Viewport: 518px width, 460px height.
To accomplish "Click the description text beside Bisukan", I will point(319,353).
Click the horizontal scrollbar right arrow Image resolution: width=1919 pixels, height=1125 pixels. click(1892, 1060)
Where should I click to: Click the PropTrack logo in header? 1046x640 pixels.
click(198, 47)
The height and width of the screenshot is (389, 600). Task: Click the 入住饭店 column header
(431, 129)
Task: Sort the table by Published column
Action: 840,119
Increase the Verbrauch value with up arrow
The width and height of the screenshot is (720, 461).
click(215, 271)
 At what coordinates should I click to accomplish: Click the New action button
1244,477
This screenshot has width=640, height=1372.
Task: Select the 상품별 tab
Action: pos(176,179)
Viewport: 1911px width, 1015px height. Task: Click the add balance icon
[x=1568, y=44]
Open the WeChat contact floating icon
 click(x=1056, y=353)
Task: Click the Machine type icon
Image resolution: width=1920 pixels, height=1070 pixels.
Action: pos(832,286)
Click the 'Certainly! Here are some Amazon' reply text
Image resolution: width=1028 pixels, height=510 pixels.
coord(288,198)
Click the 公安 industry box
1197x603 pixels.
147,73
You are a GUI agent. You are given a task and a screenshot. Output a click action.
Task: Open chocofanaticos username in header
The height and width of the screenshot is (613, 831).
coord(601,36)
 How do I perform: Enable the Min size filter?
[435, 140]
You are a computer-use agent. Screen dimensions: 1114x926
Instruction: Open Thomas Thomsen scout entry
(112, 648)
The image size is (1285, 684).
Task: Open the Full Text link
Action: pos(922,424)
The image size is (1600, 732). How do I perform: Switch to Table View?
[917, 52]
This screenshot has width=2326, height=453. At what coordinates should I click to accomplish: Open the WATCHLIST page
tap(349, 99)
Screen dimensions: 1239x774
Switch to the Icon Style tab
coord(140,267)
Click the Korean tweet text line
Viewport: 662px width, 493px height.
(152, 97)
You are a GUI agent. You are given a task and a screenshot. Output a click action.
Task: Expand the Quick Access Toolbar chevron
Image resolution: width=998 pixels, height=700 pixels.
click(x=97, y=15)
_ _ _
◆ **What you will do**
From the records above, extract every entry exactly as given.

◆ **Solved problem**
Viewport: 518px width, 460px height.
To accomplish "Click the description text beside Bisukan", I will point(319,353).
Click the horizontal scrollbar right arrow Image resolution: width=1919 pixels, height=1125 pixels. click(1892, 1060)
Where should I click to: Click the PropTrack logo in header? 1046x640 pixels.
click(198, 47)
The height and width of the screenshot is (389, 600). Task: Click the 入住饭店 column header
(431, 129)
Task: Sort the table by Published column
Action: 840,119
Increase the Verbrauch value with up arrow
The width and height of the screenshot is (720, 461).
click(215, 271)
 At what coordinates should I click to accomplish: Click the New action button
1244,477
This screenshot has width=640, height=1372.
Task: Select the 상품별 tab
Action: pos(176,179)
Viewport: 1911px width, 1015px height. Task: Click the add balance icon
[x=1568, y=44]
Open the WeChat contact floating icon
 click(x=1056, y=353)
Task: Click the Machine type icon
Image resolution: width=1920 pixels, height=1070 pixels.
Action: pos(832,286)
Click the 'Certainly! Here are some Amazon' reply text
Image resolution: width=1028 pixels, height=510 pixels.
coord(288,198)
Click the 公安 industry box
1197x603 pixels.
147,73
You are a GUI agent. You are given a task and a screenshot. Output a click action.
Task: Open chocofanaticos username in header
The height and width of the screenshot is (613, 831).
coord(601,36)
 How do I perform: Enable the Min size filter?
[435, 140]
You are a computer-use agent. Screen dimensions: 1114x926
Instruction: Open Thomas Thomsen scout entry
(112, 648)
The image size is (1285, 684).
Task: Open the Full Text link
Action: pos(922,424)
The image size is (1600, 732). How do I perform: Switch to Table View?
[917, 52]
This screenshot has width=2326, height=453. At what coordinates should I click to accomplish: Open the WATCHLIST page
tap(349, 99)
Screen dimensions: 1239x774
Switch to the Icon Style tab
coord(140,267)
Click the Korean tweet text line
Viewport: 662px width, 493px height.
(152, 97)
You are a GUI agent. You are given a task and a screenshot. Output a click action.
Task: Expand the Quick Access Toolbar chevron
Image resolution: width=998 pixels, height=700 pixels.
click(x=97, y=15)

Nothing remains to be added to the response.